A phone rings during the interview, but Gates ignores it. Then Becky’s voice enters the study via a wall-mounted intercom. The call was from a boat company letting him know his new Christmas present, an 1820s, racing-style rowboat, will soon be ready for pickup.

Becky Gates has deep roots in the Northwest. She grew up on the Olympic Peninsula, and the couple were married in Seattle. Robert Gates backpacked in the Olympics and Cascades, and the Kansas native fell in love with the Northwest and the abundance of water. When the family was looking for houses in the early 1990s, it was son Bradley’s job to run straight to the kitchen to see if there was a window in front of the sink overlooking the water. If not, there was really no need for the family to look at the rest of the house.

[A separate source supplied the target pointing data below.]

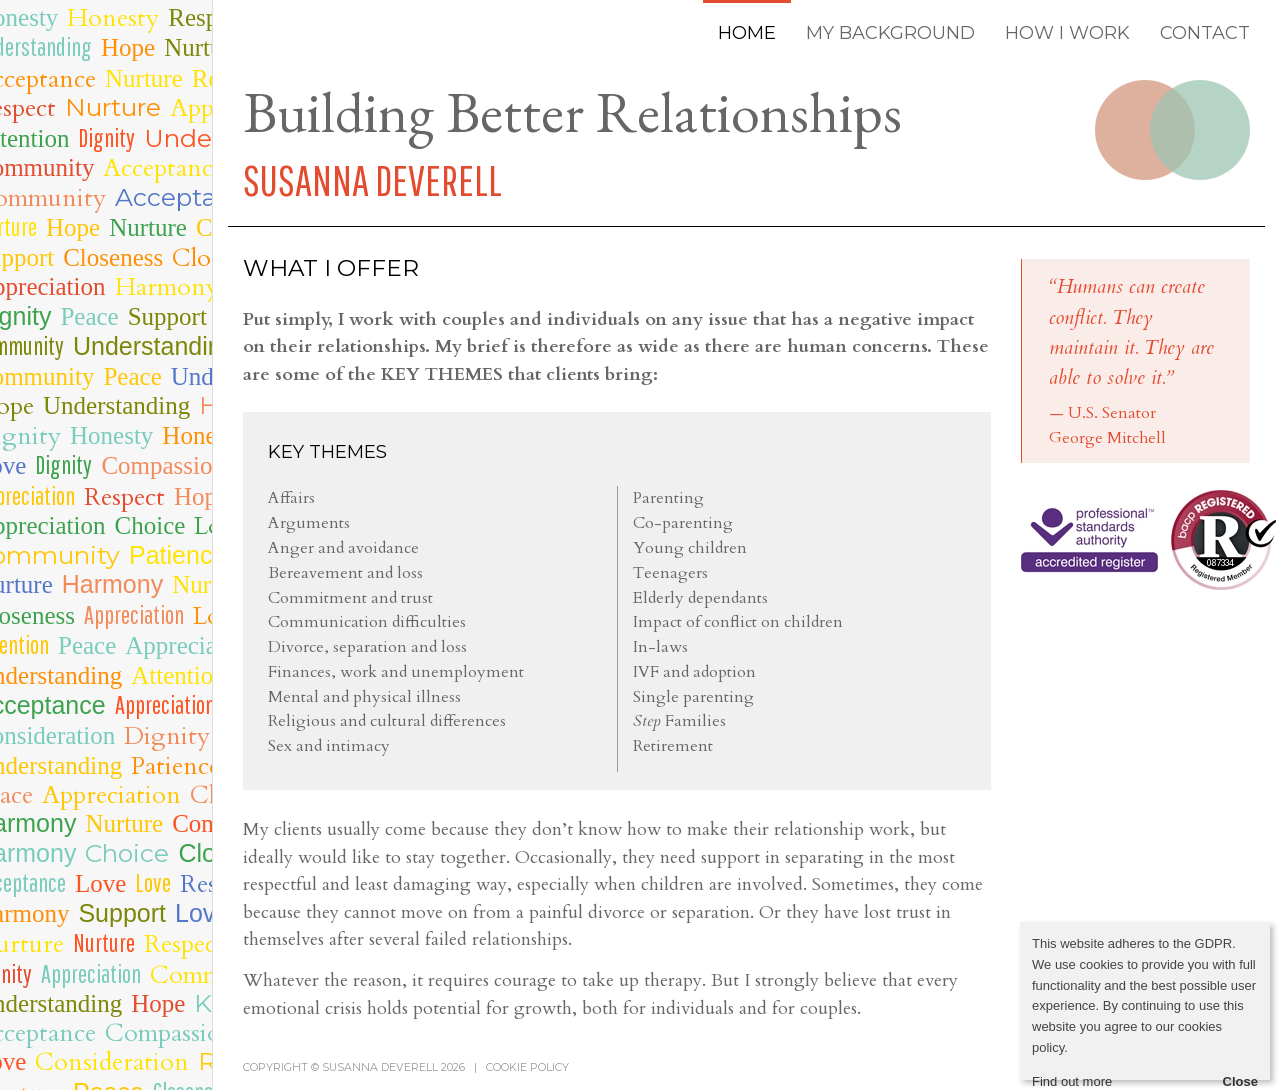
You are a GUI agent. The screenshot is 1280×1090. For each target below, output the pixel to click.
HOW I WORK (1067, 33)
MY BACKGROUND (890, 33)
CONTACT (1205, 33)
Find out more (1072, 1081)
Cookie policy (527, 1067)
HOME (747, 33)
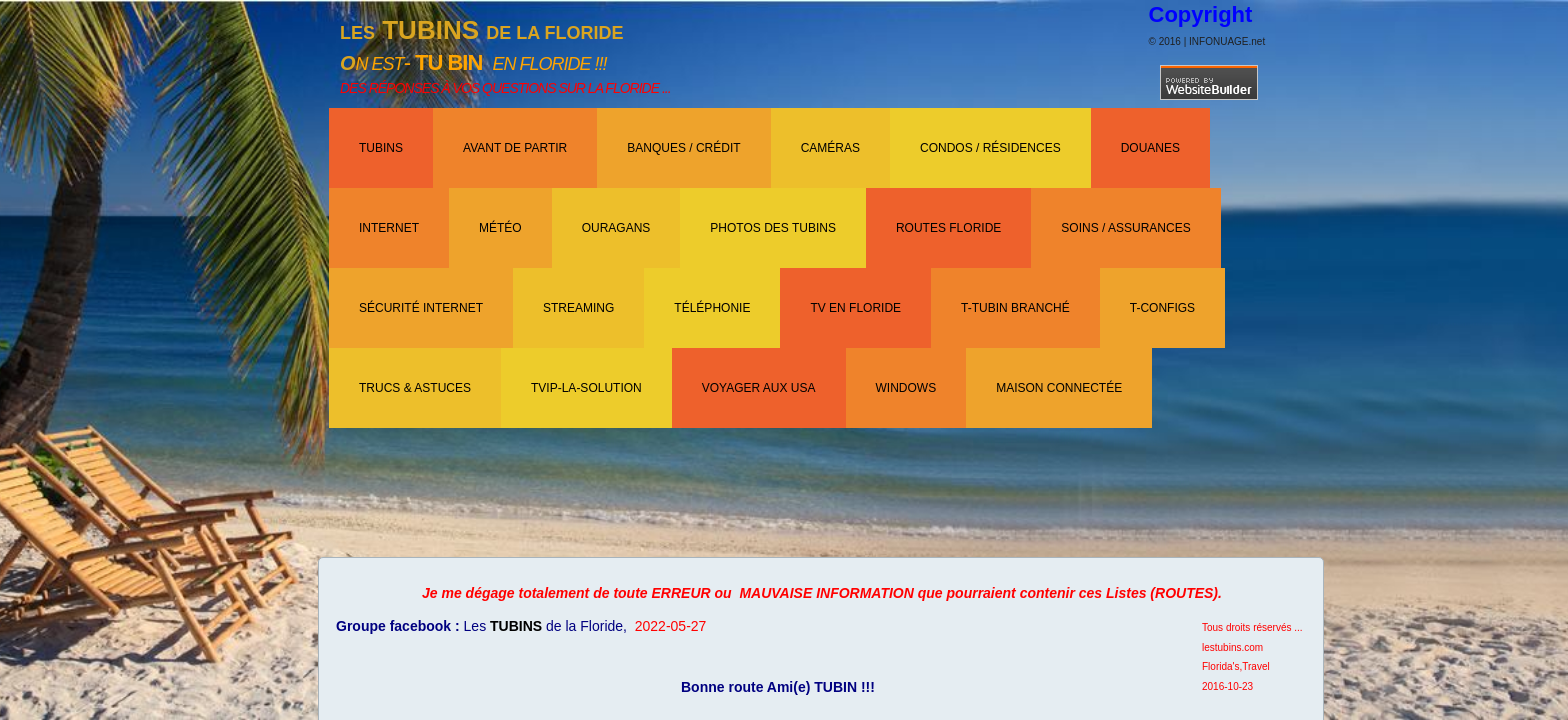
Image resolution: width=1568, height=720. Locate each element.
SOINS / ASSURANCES (1125, 228)
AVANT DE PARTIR (515, 148)
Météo (500, 228)
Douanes (1150, 148)
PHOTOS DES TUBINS (773, 228)
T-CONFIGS (1162, 308)
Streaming (578, 308)
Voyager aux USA (759, 388)
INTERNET (389, 228)
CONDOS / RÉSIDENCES (990, 148)
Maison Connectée (1059, 388)
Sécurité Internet (421, 308)
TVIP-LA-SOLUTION (586, 388)
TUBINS (381, 148)
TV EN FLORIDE (855, 308)
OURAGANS (616, 228)
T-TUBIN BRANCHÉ (1015, 308)
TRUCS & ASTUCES (415, 388)
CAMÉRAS (830, 148)
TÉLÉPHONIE (712, 308)
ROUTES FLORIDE (948, 228)
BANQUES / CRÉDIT (683, 148)
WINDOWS (906, 388)
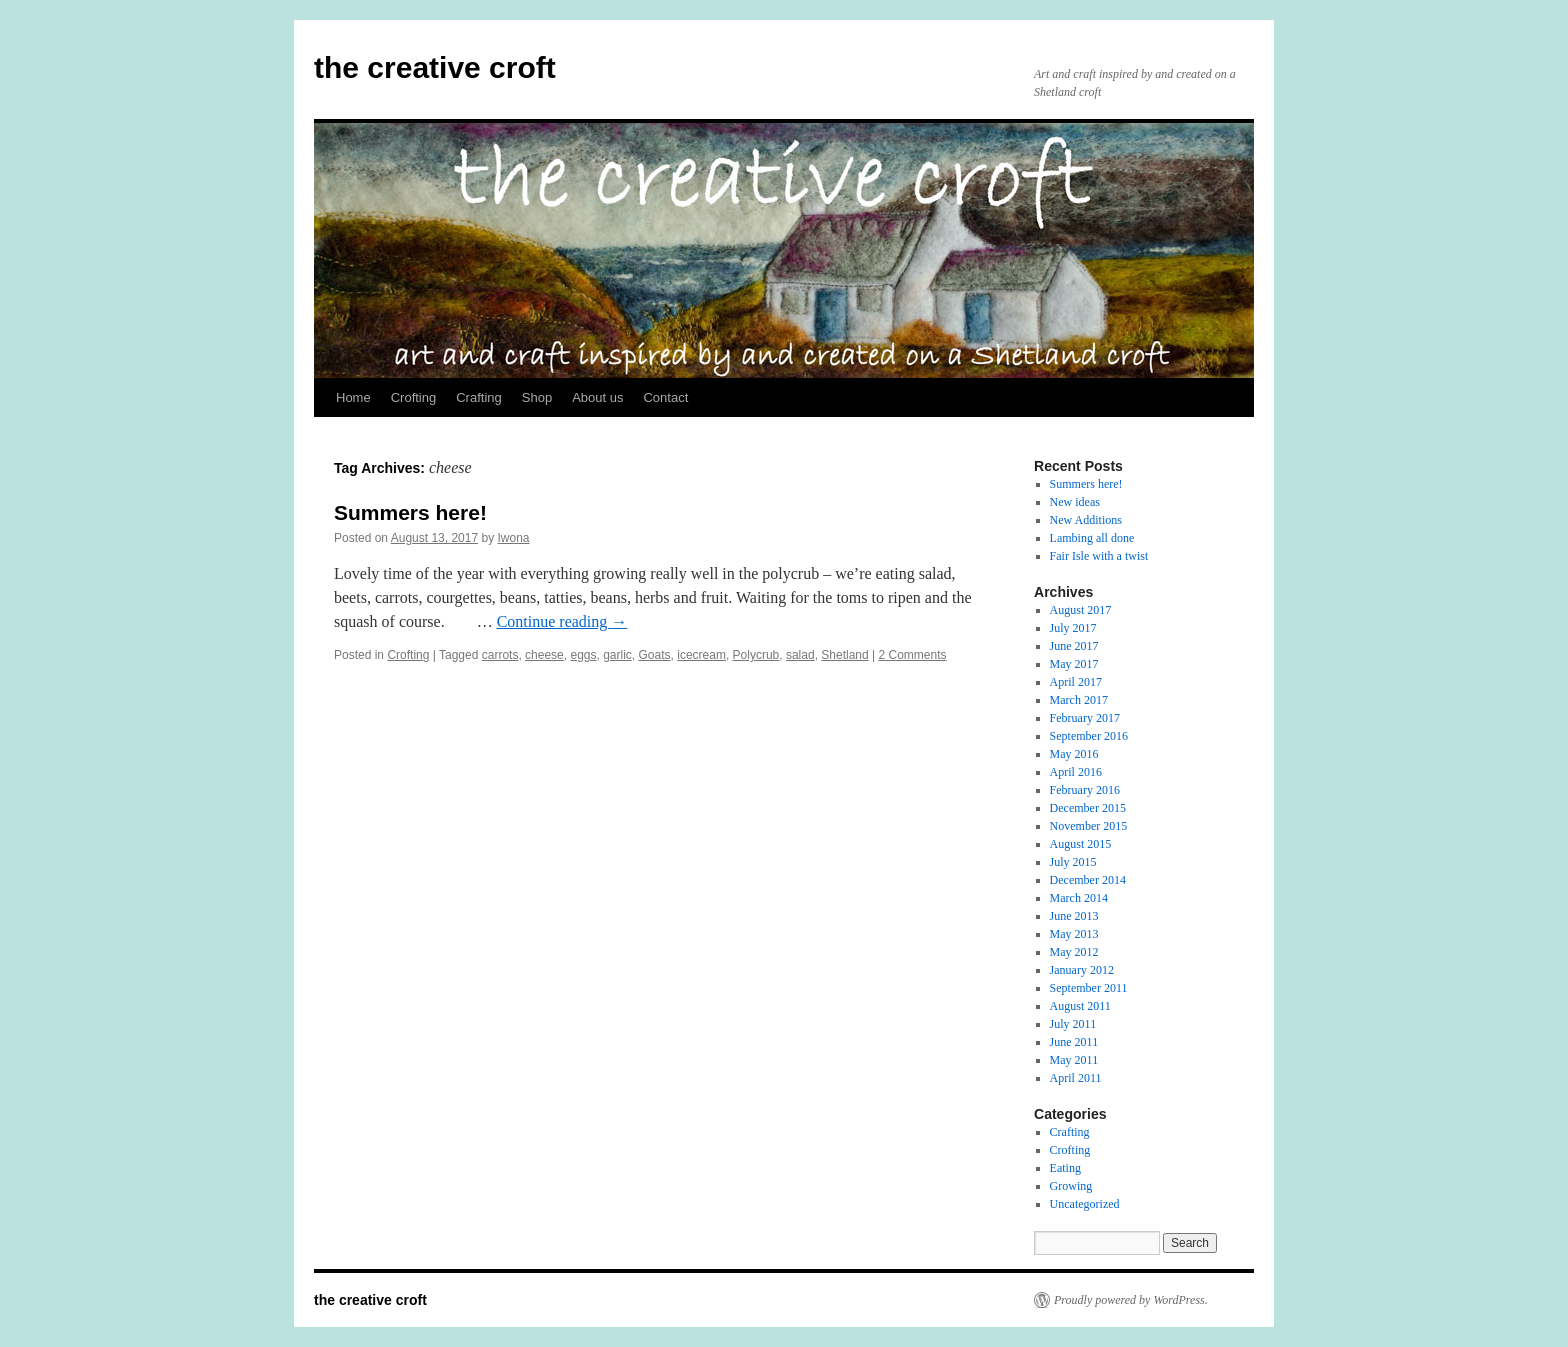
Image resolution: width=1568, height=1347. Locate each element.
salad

They finally found the right one, and for 20 years now, it has been home.

“This is where we have everything. I mean, at one point we had stuff scattered from here, Texas, D.C.,” he chuckled. “We’ve just regarded this as home since 1994, even when I was away, this was home.”

Once the book tour is done, the travel has ended and the next book written, the Gateses will visit Orcas Island, spend time with friends and appreciate the incredible place they call home.

Gates will recover from the neck injury he’s been nursing since taking a fall at home on New Year’s Day, and he’ll finally get a chance to try out that Christmas present.

He will see the people of Skagit County around town, perhaps at a fast-food restaurant, his dining experience of choice. The valley is full of friendly, laid-back people, he says.

“I think people give each other their space and you know, it’s a place where everybody kind of dresses the same, you just never know who you’re dealing with,” he says. “Some guy in a flannel shirt and jeans might be a former secretary of defense — or, he might be a farmer. I kind of like that.”